◆ Exercise details
Could you output the dental emergency advice below, copied exactly, between "Broken Tooth/Lost Filling" and "practice at your earliest convenience.", inclusive?

◆ Passage provided
|---|

Helpful advice …

If you have a dental emergency during practice opening hours please call the practice in the morning and we will endeavour to see you at the earliest possible opportunity.

If you can’t wait until we open again you may call NHS 111.

In cases requiring urgent treatment such as severe facial swelling or injury please contact your local Accident & Emergency Hospital Department.

Outlined below are a few helpful guides to assist you when dealing with dental emergencies:

Broken Tooth/Lost Filling

If you have a broken tooth or a lost filling, don’t panic! Usually these situations are only irritating to the tongue and a little sensitive and you probably don’t need to visit the emergency service. Keep the area as clean as best you can and contact the practice at your earliest convenience.

Lost Crown

If the tooth is not sensitive or unsightly, keep the crown in a safe place and contact us at your earliest convenience. If the tooth is sensitive or unsightly then you can get some temporary crown cement from your local chemist but please do not use any other   glue based materials as this may prevent us from being able to recement the crown permanently.

|---|

◆ Given material
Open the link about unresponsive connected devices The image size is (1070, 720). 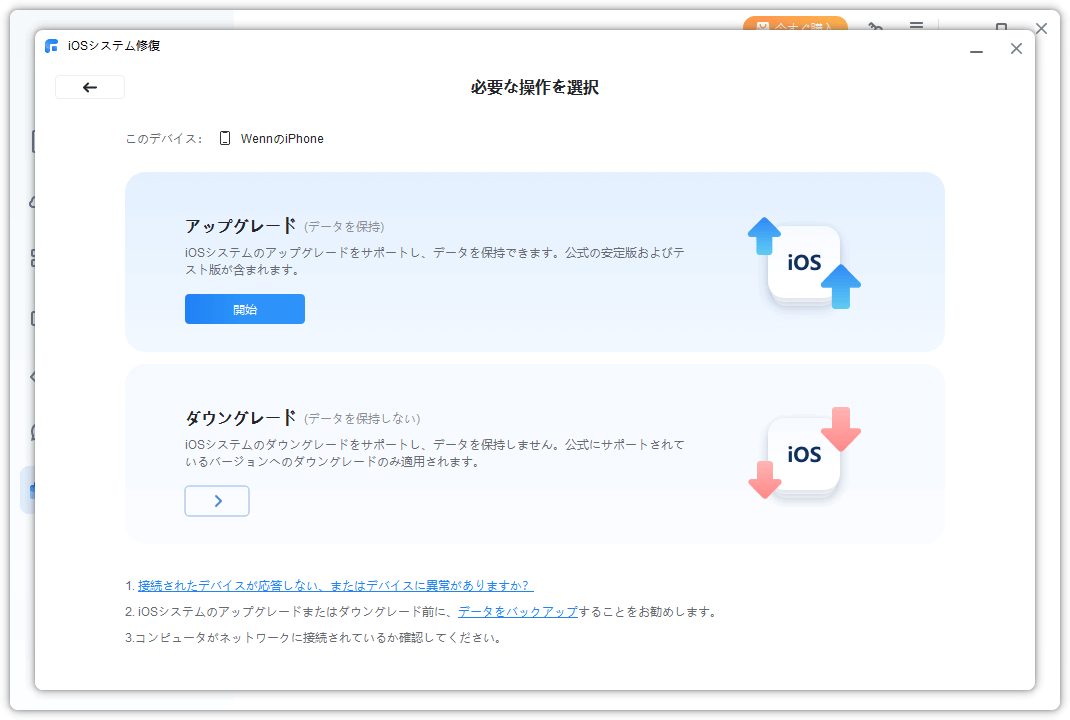tap(335, 585)
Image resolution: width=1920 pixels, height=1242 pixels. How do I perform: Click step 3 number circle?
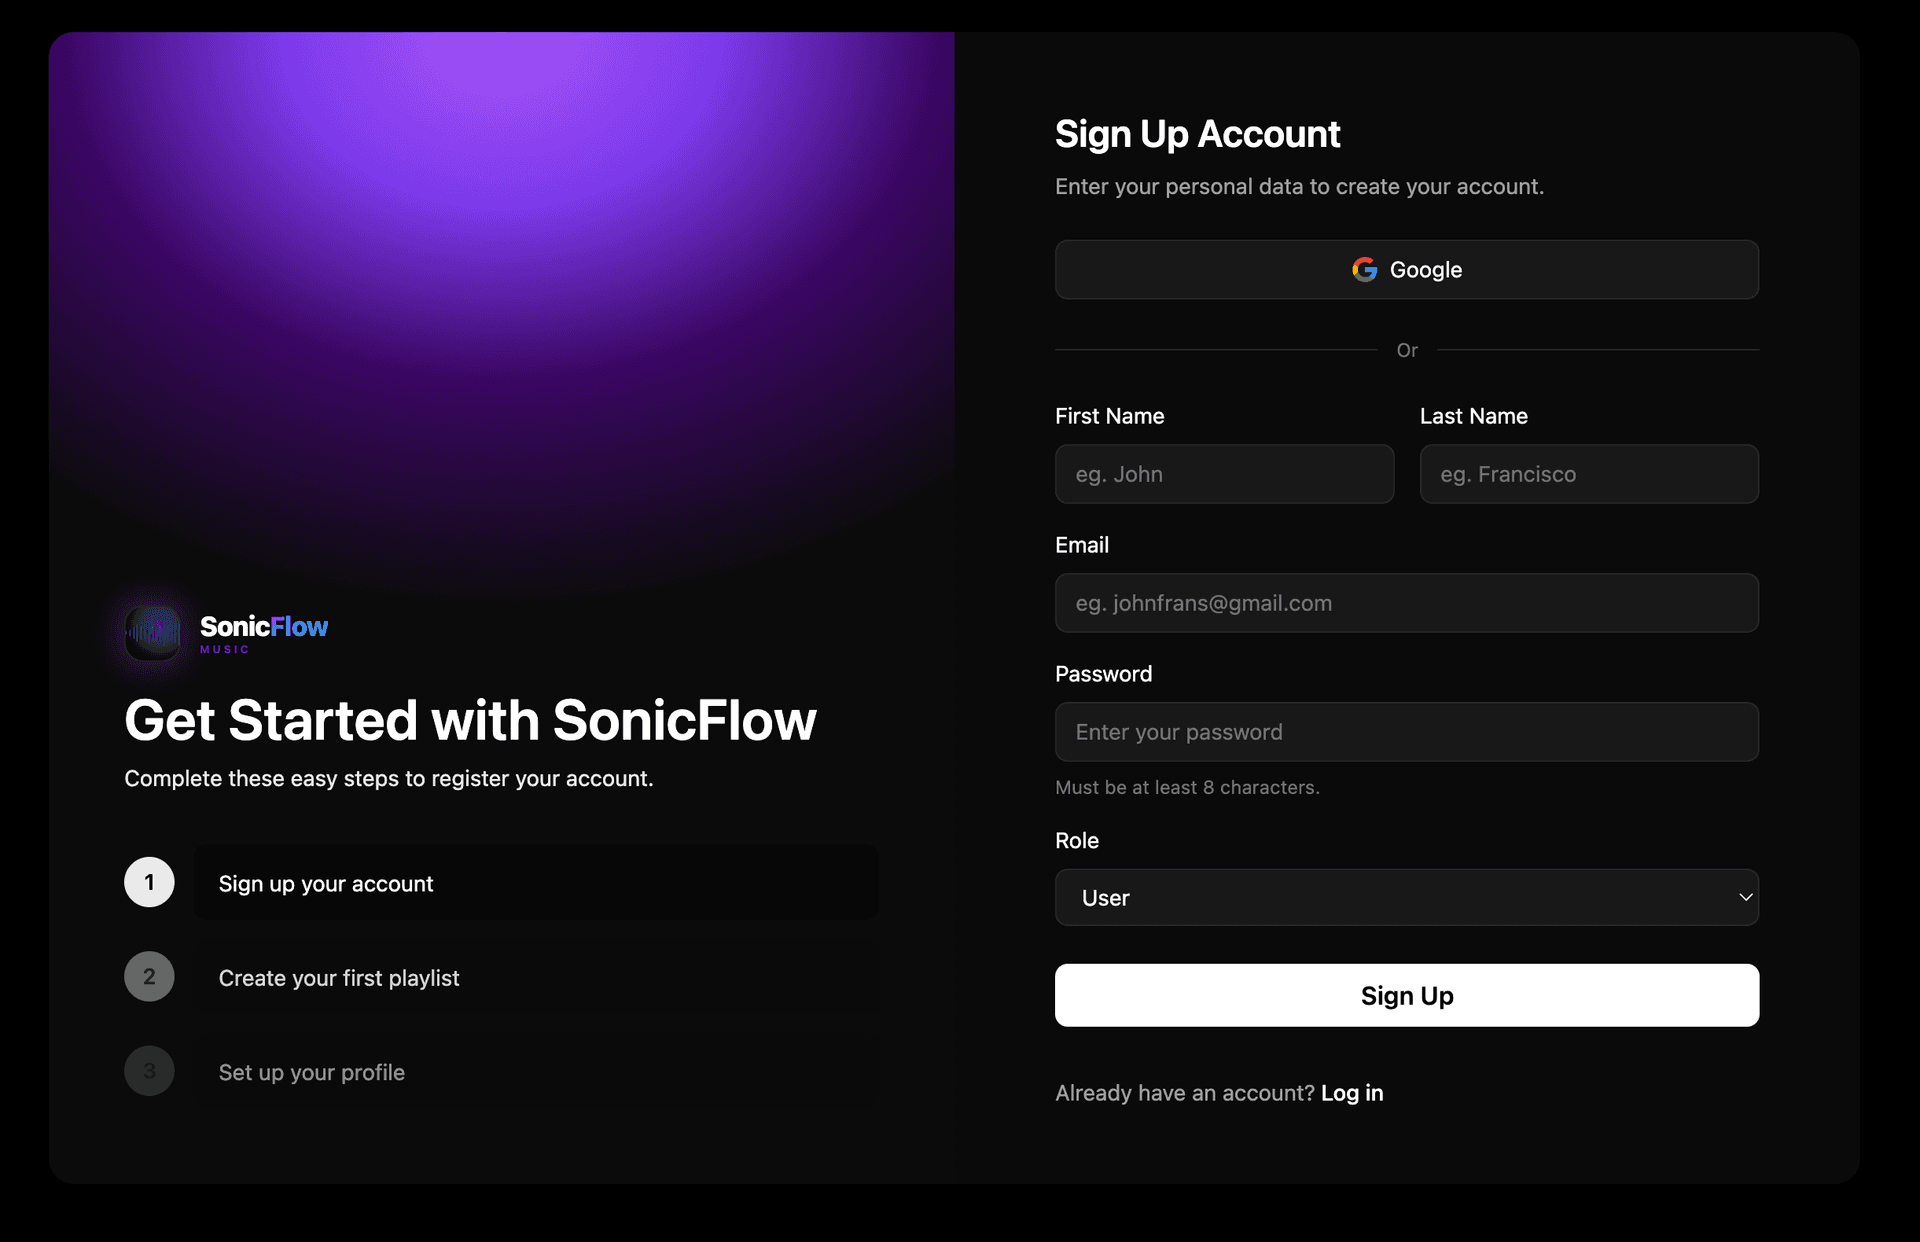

|---|

◆ Result
Broken Tooth/Lost Filling

If you have a broken tooth or a lost filling, don’t panic! Usually these situations are only irritating to the tongue and a little sensitive and you probably don’t need to visit the emergency service. Keep the area as clean as best you can and contact the practice at your earliest convenience.